> [Input data]

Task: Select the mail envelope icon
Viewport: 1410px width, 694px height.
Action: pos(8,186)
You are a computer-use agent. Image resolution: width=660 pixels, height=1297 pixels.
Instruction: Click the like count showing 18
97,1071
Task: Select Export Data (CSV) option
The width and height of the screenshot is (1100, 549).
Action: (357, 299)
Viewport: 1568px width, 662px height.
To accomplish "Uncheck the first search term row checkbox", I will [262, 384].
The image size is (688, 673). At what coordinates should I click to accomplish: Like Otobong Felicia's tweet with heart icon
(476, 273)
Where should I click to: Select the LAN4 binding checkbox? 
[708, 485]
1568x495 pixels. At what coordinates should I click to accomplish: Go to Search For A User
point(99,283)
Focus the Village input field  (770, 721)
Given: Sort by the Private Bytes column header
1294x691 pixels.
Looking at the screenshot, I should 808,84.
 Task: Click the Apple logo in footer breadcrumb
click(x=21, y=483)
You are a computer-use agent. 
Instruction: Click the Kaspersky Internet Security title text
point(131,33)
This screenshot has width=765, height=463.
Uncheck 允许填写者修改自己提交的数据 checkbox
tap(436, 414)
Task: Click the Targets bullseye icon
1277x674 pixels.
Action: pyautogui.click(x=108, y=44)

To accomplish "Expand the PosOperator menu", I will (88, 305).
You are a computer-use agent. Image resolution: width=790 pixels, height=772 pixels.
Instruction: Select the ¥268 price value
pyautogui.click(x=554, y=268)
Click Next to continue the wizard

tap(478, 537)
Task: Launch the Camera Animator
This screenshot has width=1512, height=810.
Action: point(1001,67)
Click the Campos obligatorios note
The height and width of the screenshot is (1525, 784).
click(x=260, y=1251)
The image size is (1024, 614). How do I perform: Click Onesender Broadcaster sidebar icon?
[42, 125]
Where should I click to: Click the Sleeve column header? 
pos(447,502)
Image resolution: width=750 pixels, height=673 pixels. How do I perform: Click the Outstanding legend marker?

> [What you need to do]
Nothing in the data above may be skipped; repeat it all exactly.

> [Answer section]
Task: Select the mail envelope icon
Viewport: 1410px width, 694px height.
Action: pos(8,186)
You are a computer-use agent. Image resolution: width=660 pixels, height=1297 pixels.
Instruction: Click the like count showing 18
97,1071
Task: Select Export Data (CSV) option
The width and height of the screenshot is (1100, 549).
Action: (357, 299)
Viewport: 1568px width, 662px height.
To accomplish "Uncheck the first search term row checkbox", I will [262, 384].
The image size is (688, 673). At what coordinates should I click to accomplish: Like Otobong Felicia's tweet with heart icon
(476, 273)
Where should I click to: Select the LAN4 binding checkbox? 
[708, 485]
1568x495 pixels. At what coordinates should I click to accomplish: Go to Search For A User
point(99,283)
Focus the Village input field  (770, 721)
Given: Sort by the Private Bytes column header
1294x691 pixels.
Looking at the screenshot, I should 808,84.
 Task: Click the Apple logo in footer breadcrumb
click(x=21, y=483)
You are a computer-use agent. 
Instruction: Click the Kaspersky Internet Security title text
point(131,33)
This screenshot has width=765, height=463.
Uncheck 允许填写者修改自己提交的数据 checkbox
tap(436, 414)
Task: Click the Targets bullseye icon
1277x674 pixels.
Action: pyautogui.click(x=108, y=44)

To accomplish "Expand the PosOperator menu", I will (88, 305).
You are a computer-use agent. Image resolution: width=790 pixels, height=772 pixels.
Instruction: Select the ¥268 price value
pyautogui.click(x=554, y=268)
Click Next to continue the wizard

tap(478, 537)
Task: Launch the Camera Animator
This screenshot has width=1512, height=810.
Action: point(1001,67)
Click the Campos obligatorios note
The height and width of the screenshot is (1525, 784).
click(x=260, y=1251)
The image size is (1024, 614). How do I perform: Click Onesender Broadcaster sidebar icon?
[42, 125]
Where should I click to: Click the Sleeve column header? 
pos(447,502)
Image resolution: width=750 pixels, height=673 pixels. How do I perform: Click the Outstanding legend marker?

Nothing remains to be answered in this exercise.